- Source -
★ ★ ★ ★ ★

Summary: verse-by-verse

Have you ever found yourself driving in such bad weather that you had to pull over because you couldn’t see where you were going? You know like in fog, rain or snow?

[Running over sign in Chicago snow storm story.]

It’s hard to know where you’re going when you can’t see. Well, sometimes we find ourselves in a ‘spiritual fog’ and we can’t seem to find our way through life or a certain stage in life. We can’t really see where we’re going but don’t stop to get our bearings.

[Ferdi “I can’t hear God” comment on Facebook story.]

Many people find themselves like this. They find themselves feeling like they’re on their own in this world and they have no direction from God. Even people of faith can find themselves stumbling around in the dark times of life with no real direction.

But it doesn’t have to be this way. God is here to guide us through every area of life if we will simply recognize and follow His leading. God didn’t save our souls and leave us to struggle through life alone. He’s here and will lead us every day if we’ll let Him.

The ancient nation of Israel had the same privilege that we have today. They were able to be led by the God of the universe as they left Egypt for the promised land. So as we look at how they followed the Lord it will help us as we make our own journey to the promised land. And the first thing we need to do is to:

I. Remember what God has done

[Read Exodus 13:1-2.]

These verses introduce the entire passage’s idea that our lives belong to the Lord. When we understand that and act upon it, then we’re able to fully follow the Lord.

[Read Exodus 13:3-10.]

The Lord again reminds them of how they needed to celebrate the Feast of Unleavened Bread and Passover once they were in the promised land. This was a memorial of the exodus for the glory of God.

1. Representative – unleavened bread, (sin cleared out, haste of departure)

2. Yearly – for every generation of Jew

3. Inspirational

This was a feast with lots of symbolism that would direct their minds and their worship to the Lord who had delivered them from their enemies. To the Lord who had given them a new life! This was a celebration solely for Him! It would inspire the adults to worship God and it would inspire the kids as their parents explained to them what they were doing and why.

Now as I mentioned last week, over the years the Jews would forget that their religious acts were to remind them of who God was and how He saved them. They started to believe that the acts themselves were salvific instead of being symbols of what God had done.

★ ★ ★ ★ ★

- Recorded information -
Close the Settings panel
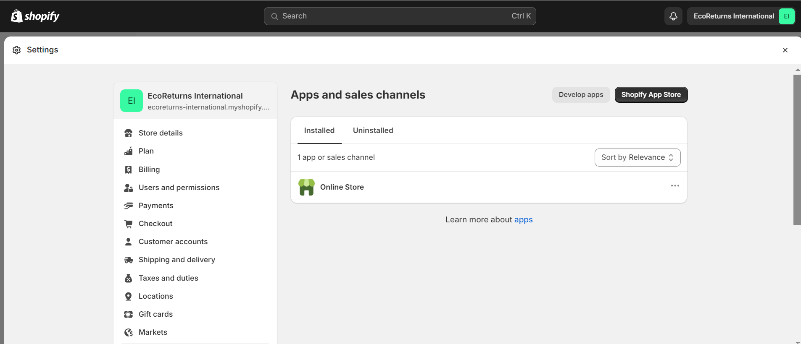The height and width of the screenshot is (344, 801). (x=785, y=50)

★ ★ ★ ★ ★

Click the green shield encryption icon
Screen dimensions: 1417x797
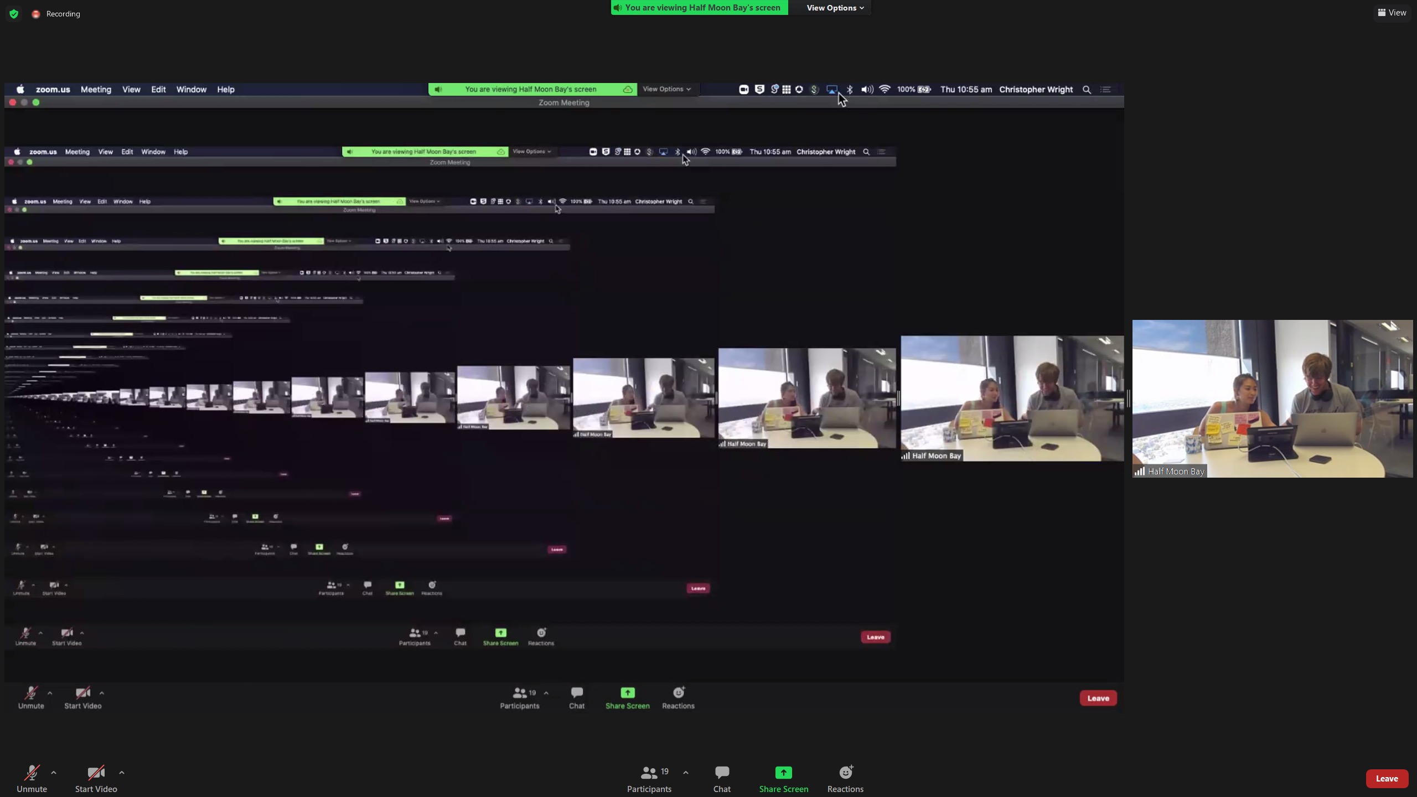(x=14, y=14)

★ ★ ★ ★ ★

- Set task -
Extend the sermon on following God's guidance from Exodus 13, picking up right after its final sentence.

- Task result -
They started wearing phylacteries which are small pouches containing paper with verses on them bound upon your forehead and upper arm. They get this from verses in the books of Exodus and Deuteronomy.

[Read Deuteronomy 6:8 and 11:18.]

In Jesus’ day He even rebuked them for doing this because they were using it as a way of ‘showing off’ about just how spiritual they were. (Or thought they were.)

[Read Matthew 23:5.]

But God wasn’t asking them to do this. This was meant as a metaphorical expression of a worshipful attitude that comes from holding the Feast of Unleavened Bread.

[Read Exodus 13:9-10.]

The “it” in verse nine refers to the feasts – not some pouch strapped to your hear. When you celebrate the feasts as an expression of your faith your hands symbolize the preparation of the meals, your forehead symbolizes how the feasts will draw your mind towards the Lord and as a result God’s Word will come forth from your mouth. The Feast was meant to be a memorial to the Lord so people would never forget who He is and what He has done.

We have many ways today that we can memorialize what the Lord has done for us.

- Baptism

- Communion

- Journal

- Write your testimony in your Bible

- Pictures

[T-shirts on youth room wall.]

We should do things on a regular basis that help us remember what God has done for us. Let’s just make sure they remind us to worship Him and don’t become just some meaningless ritual we do.

Because hopefully, when we remember what God has done, we’ll devote our lives to Him. That’s the next thing the Lord instructed them to do.

II. Devote yourself to the Lord

[Read Exodus 13:1-2, 11-16.]

The Lord told Israel that since He killed all the firstborn of their enemy and since He graciously saved all their firstborn, the firstborn of Israel belonged to Him and should be consecrated or set aside for service. It was to be another way of remembering what God had done for them and how they had been redeemed.

That word redeemed means to purchase at a cost. Their redemption in Israel came at the cost of a spotless lamb that was slain on their behalf. This was something that they were to continue to do whenever they had their first son born into a family. They were also to do this when their donkey had it’s first male offspring. This would continue to remind them of the price paid for their safety.

Now this passage is both encouraging and humbling all at the same time. I mean, God shows us that we can be redeemed, but He also compares us to donkeys.

A donkey was considered to be an unclean animal. A donkey is also a stubborn animal. And in verse thirteen, both man and beast needed the same redemption.

[Read Exodus 13:13.]

We humans are like the donkey in the sense that we are unclean because of our sin and sometimes we are so stubborn. But redemption is available for us because Jesus Christ, the ultimate Passover lamb, has died on our behalf. He has paid our price!

Just like the Jews were to devote themselves in this practice, we should devote ourselves to the One who has redeemed us by His own blood.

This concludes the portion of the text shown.